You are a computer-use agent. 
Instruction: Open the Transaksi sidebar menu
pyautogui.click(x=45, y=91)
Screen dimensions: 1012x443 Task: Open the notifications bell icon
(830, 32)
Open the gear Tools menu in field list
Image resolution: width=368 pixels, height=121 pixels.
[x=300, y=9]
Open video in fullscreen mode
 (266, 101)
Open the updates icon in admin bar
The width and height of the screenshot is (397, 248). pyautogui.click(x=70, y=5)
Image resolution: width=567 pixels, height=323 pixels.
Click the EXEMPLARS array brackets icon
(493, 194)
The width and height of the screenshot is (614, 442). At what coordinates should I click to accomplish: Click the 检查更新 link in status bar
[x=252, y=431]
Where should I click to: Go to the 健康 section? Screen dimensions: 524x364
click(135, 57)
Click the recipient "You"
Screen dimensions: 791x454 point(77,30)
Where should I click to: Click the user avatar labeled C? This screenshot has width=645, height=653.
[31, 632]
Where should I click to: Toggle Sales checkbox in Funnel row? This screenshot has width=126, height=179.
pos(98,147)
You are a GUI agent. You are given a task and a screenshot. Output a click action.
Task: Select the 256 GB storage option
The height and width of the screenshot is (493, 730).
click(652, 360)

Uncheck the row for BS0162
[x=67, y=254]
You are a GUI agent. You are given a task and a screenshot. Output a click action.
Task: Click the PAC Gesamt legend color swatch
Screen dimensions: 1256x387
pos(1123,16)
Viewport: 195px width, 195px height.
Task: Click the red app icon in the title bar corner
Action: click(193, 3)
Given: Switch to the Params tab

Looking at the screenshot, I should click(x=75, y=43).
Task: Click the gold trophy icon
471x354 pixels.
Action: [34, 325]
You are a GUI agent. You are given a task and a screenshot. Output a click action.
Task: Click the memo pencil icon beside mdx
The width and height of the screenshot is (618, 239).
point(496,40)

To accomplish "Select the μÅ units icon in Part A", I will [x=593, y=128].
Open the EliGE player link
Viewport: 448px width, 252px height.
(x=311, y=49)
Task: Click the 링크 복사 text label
○ ○ ○ ○ ○ ○ ○
● **Problem details**
I would like you to report every line in the listing above that contains "Select".

● **Final answer**
Task: Select the 256 GB storage option
To accomplish "Select the μÅ units icon in Part A", I will [x=593, y=128].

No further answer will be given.